Physicians have transitioned from successful medical careers to become world-class leaders in diverse fields. Dr. Gro Harlem Brundtland is the former prime minister of Norway. She served as the director-general of WHO from 1998 to 2003. Dr. Brundtland played a key role in climate control and sustainable development. She chaired the Brundtland Commission, which introduced the concept of sustainable development in the report “Our Common Future.”
Dr. Paul Farmer (deceased 2022) co-founded Partners In Health, an organization that provides health care to impoverished communities worldwide. He was a leader in global health and social justice, advocating for equitable access to health care.
Dr. Jim Yong Kim was the 12th president of the World Bank Group from 2012 to 2019. He co-founded Partners In Health with Dr. Paul Farmer and served as the president of Dartmouth College from 2009 to 2012.

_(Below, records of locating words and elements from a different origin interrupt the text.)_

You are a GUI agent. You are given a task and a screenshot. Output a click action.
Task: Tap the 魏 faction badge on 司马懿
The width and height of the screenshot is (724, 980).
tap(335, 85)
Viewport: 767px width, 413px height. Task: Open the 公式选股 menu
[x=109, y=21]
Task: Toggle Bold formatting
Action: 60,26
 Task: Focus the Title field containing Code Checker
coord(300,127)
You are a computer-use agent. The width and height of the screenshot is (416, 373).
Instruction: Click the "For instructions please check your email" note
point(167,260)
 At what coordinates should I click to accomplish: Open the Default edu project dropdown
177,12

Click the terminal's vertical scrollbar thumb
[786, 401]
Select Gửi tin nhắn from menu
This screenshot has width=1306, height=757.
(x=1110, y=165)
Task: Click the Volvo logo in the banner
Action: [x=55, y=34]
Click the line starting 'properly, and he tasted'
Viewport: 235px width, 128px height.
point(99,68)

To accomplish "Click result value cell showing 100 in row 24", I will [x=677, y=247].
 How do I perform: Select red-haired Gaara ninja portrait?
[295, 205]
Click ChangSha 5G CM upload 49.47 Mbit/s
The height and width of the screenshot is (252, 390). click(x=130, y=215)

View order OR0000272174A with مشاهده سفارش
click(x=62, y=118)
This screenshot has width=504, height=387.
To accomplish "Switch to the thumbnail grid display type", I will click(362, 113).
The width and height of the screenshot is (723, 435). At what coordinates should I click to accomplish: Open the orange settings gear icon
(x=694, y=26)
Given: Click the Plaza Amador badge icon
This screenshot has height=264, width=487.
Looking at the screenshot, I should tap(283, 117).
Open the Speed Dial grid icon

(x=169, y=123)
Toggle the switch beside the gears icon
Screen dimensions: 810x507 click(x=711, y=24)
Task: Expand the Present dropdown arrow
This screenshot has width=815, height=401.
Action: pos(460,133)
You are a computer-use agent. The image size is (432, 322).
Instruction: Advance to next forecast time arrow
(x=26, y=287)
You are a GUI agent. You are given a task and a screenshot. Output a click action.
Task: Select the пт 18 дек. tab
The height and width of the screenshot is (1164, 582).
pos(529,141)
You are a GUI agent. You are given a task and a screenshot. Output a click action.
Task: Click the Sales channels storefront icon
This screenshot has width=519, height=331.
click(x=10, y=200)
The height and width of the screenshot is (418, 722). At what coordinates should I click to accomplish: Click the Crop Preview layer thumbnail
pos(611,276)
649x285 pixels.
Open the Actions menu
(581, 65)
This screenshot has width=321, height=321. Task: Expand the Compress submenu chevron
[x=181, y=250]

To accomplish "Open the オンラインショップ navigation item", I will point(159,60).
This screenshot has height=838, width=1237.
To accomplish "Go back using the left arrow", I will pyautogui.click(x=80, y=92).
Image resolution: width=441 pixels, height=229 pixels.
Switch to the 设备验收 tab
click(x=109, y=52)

Dr. Bernard Lown (deceased 2021) was a renowned cardiologist and inventor of the direct current defibrillator, Dr. Lown co-founded the International Physicians for the Prevention of Nuclear War (IPPNW), which was awarded the Nobel Peace Prize in 1985. His advocacy work focused on nuclear disarmament and peace.
Dr. Ernesto “Che” Guevera (deceased 1967) has the dubious distinction of having his occupation listed in Wikipedia as “guerilla” as well as physician, diplomat, and author. Guevera is best remembered for his role in Cuba’s revolution, where he was both revered and reviled. Time named Guevera one of the 100 most influential people of the 20th century.
These are just a few examples of physicians who have demonstrated that doctors can leverage their medical expertise and leadership skills to address broader global issues, ranging from public health and sustainable development to diplomacy, peace, and activism. Their diverse contributions showcase the potential for physicians to become influential leaders on the world stage.
Arthur Lazarus is a former Doximity Fellow, a member of the editorial board of the American Association for Physician Leadership, and an adjunct professor of psychiatry at the Lewis Katz School of Medicine at Temple University in Philadelphia, PA. He is the author of Every Story Counts: Exploring Contemporary Practice Through Narrative Medicine.